• **EXERCISE INSTRUCTIONS**
In this exercise, print only the lines from the line with "The image size is (1147, 642)." to the last line of the data below, inclusive. Any pictures should be left out.

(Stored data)
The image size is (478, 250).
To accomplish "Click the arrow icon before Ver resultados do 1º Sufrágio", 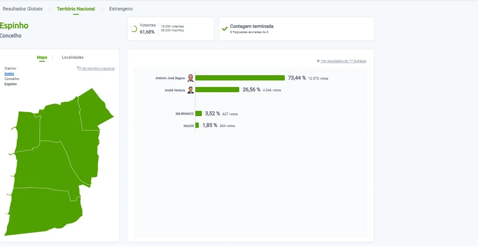I will tap(319, 61).
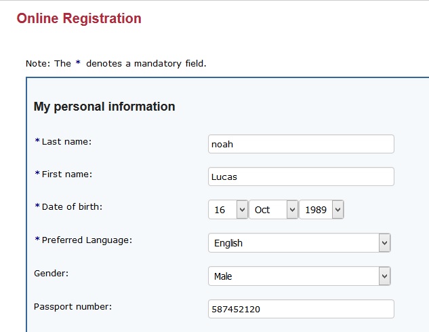
Task: Click the Last name input field
Action: (301, 144)
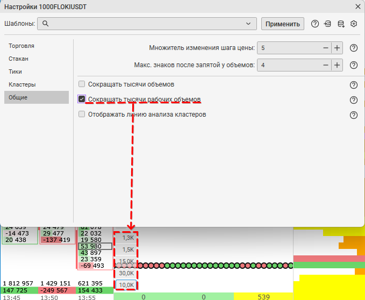The height and width of the screenshot is (300, 365).
Task: Open the Торговля settings section
Action: click(22, 46)
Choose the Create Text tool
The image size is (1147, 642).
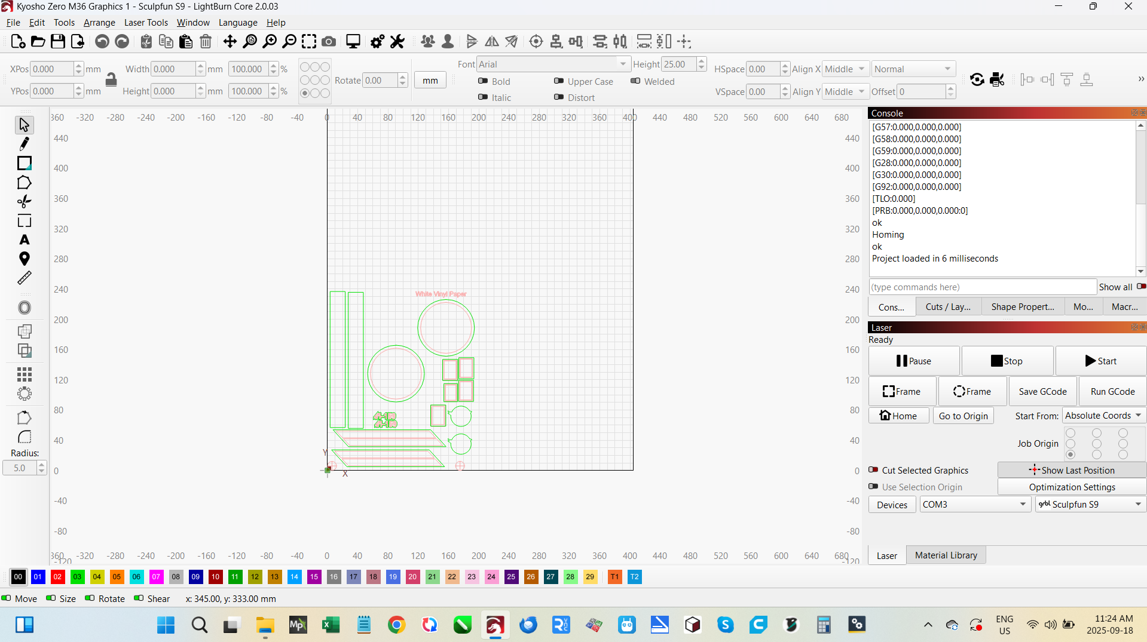tap(24, 240)
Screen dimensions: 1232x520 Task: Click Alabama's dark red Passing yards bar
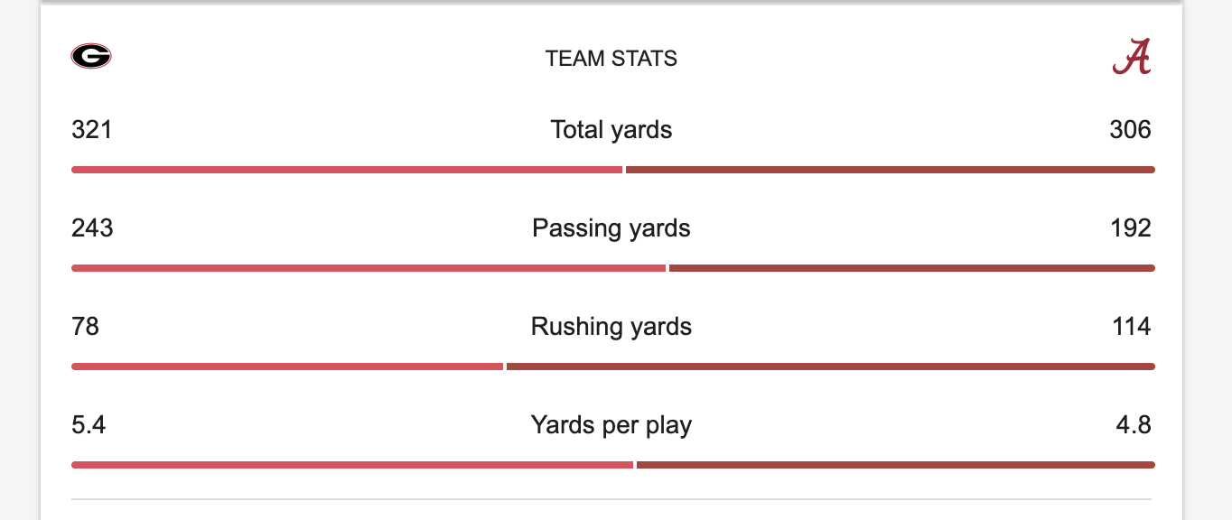tap(911, 268)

• **YOUR RESPONSE**
The image size is (1147, 642).
tap(24, 240)
Screen dimensions: 1232x520 Task: Click Alabama's dark red Passing yards bar
tap(911, 268)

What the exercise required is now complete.